The biggest gaps are for life debilitating conditions that can often affect working age people, says Ed Watling, head of health and wellbeing at Mattioli Woods. “If someone has a musculoskeletal or mental health issue, they can wait for months to see anyone,” he says. “Another big bottleneck is around GP access: it’s not unusual to wait two weeks or longer for an appointment.”

Demand for both musculoskeletal and mental health services has increased steadily over the past few years. This is down to the pandemic, says Watling. “People are more comfortable asking for help with their mental health now,” he explains. ”Additionally, changes to the way we work means employees are more likely to suffer musculoskeletal problems.”

Dentistry is another challenging area. The latest figures, Experiences of NHS healthcare services in England , published by the Office for National Statistics in April 2025, show that only a fifth of people who tried to get an NHS dental appointment in the last month were successful. Dave Middleton, chair of the Association of Medical Insurers and Intermediaries (AMII), says: “The number of NHS dentists is falling. In some parts of the country, there just aren’t any NHS dentists.”

Effect on the workforce

Having to wait for healthcare can have unwelcome side effects for employers. Paul Gambon, sales and marketing director at Medicash, says: “It can affect sickness absence levels but also productivity,. If someone has to wait two weeks to see a GP, it’s human nature to worry, even though there might be nothing wrong.”

Conditions, especially around musculoskeletal and mental health issues, can also worsen while employees sit on waiting lists. This can bump up absence significantly and, where a condition stops someone working, could potentially reduce their chances of returning to work.

Gaps in NHS provision are also changing claims behaviour. Concerns about the NHS mean usage and claims volumes are up across many health-related products. For example, Gambon has seen an increase in claims for specialist consultations and diagnostic tests as employees look to reduce a wait for treatment.

Employers are responding to this demand too. “Employees expect healthcare,” says Middleton. “Sales of health insurance products have increased over the last few years.”

Filling the gaps

There are plenty of options for employers looking to help staff access healthcare. Private medical insurance (PMI) will foot the bill when an employee chooses to have elective treatment privately, while a health cash plan will contribute to everyday healthcare expenses such as a dental check-up or a physiotherapy session.

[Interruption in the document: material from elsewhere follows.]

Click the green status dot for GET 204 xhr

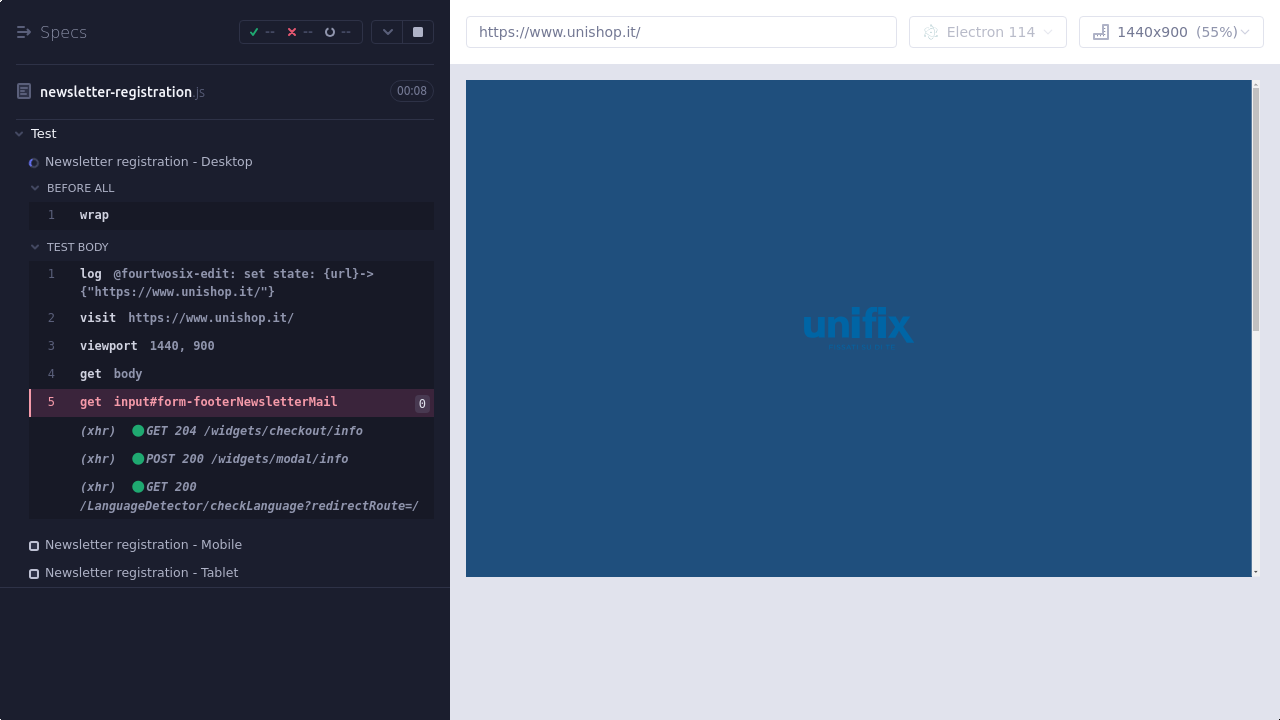tap(138, 431)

Digital services are common across these products, enabling even speedier access. As an example, Gambon points to the digital physiotherapy assessment tool, Phio, on Medicash’s cash plan. “It’s accessible 24/7 so an employee can get advice instantly, potentially preventing a niggle become a major problem,” he says.

Group income protection is another valuable benefit when it comes to early intervention. Although plans typically have waiting periods of 13 or 26 weeks, insurers want to know as soon as possible that an employee might need to submit a claim, says Watling. “Insurers will do what they can, including funding treatment, to help the employee get back to work, often even before they can make a claim,” he explains.

Making it work

Tailoring health benefits to the workforce, and budget, is also important. Employers should also speak to staff first, says Middleton.. “[An organisation’s] sickness data can inform decisions but, as NHS provision varies around the country, employers should talk to employees to find out what they want,” he explains.

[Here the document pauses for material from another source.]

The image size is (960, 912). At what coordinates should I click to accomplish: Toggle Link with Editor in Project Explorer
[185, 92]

Existing products can also help to fill the gaps. Many include added value services such as virtual GPs and mental health support that may have slipped under the radar.

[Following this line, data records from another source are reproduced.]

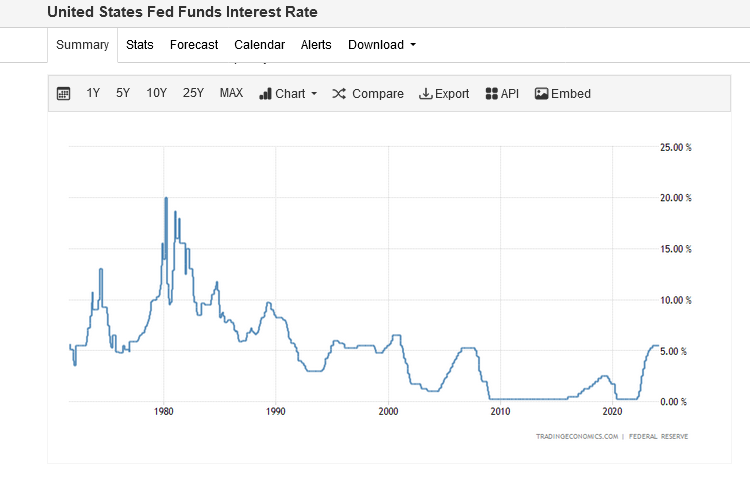Image resolution: width=750 pixels, height=482 pixels.
Task: Go to the Forecast tab
Action: [x=194, y=45]
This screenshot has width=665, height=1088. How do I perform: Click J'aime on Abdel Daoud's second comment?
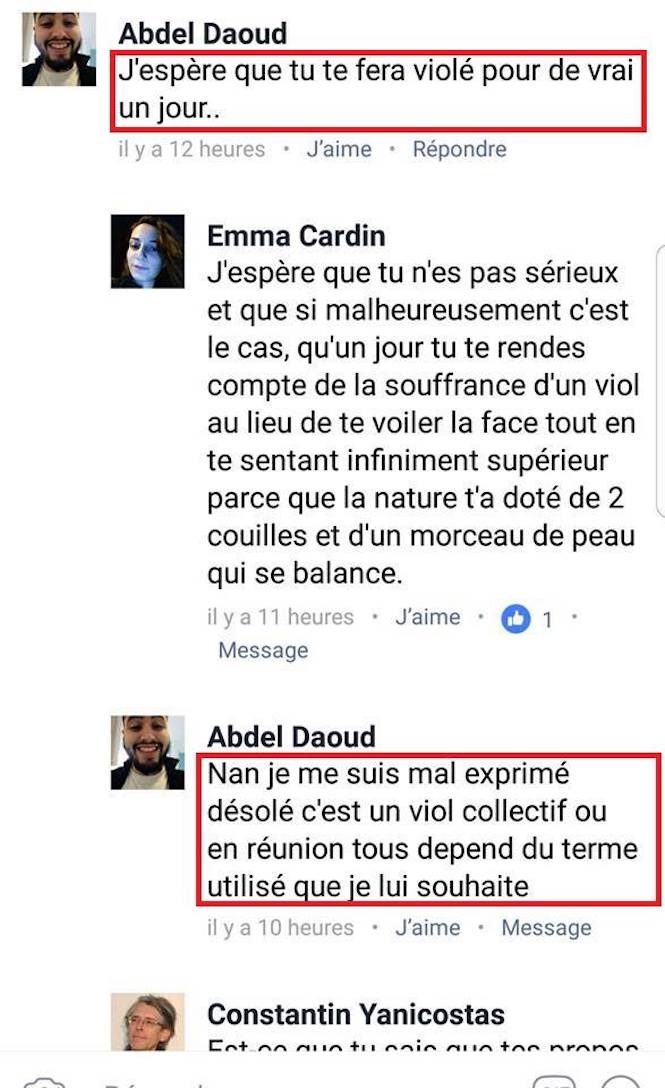coord(428,928)
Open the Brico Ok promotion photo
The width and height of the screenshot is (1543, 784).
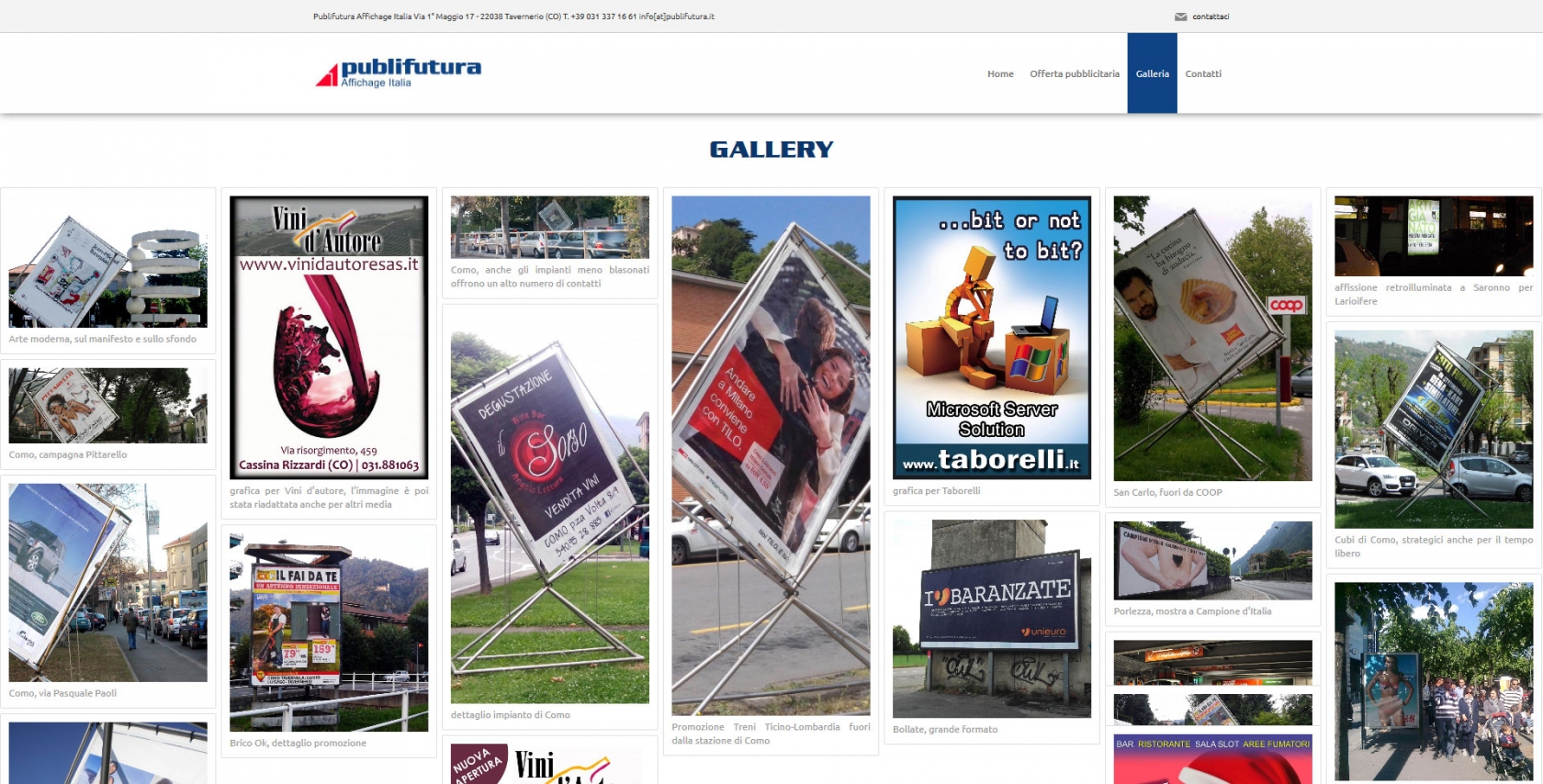[x=329, y=632]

Where budgets are under extreme pressure, employers may want to consider introducing an EAP and a virtual GP service as the bare minimum, says Gambon. “These are low-cost options that allow employees to get access to support quickly,” he explains.

And, as claims and premiums tick up, employers may also want to include some wellbeing benefits that support prevention to ensure staff stay healthy, happy and productive.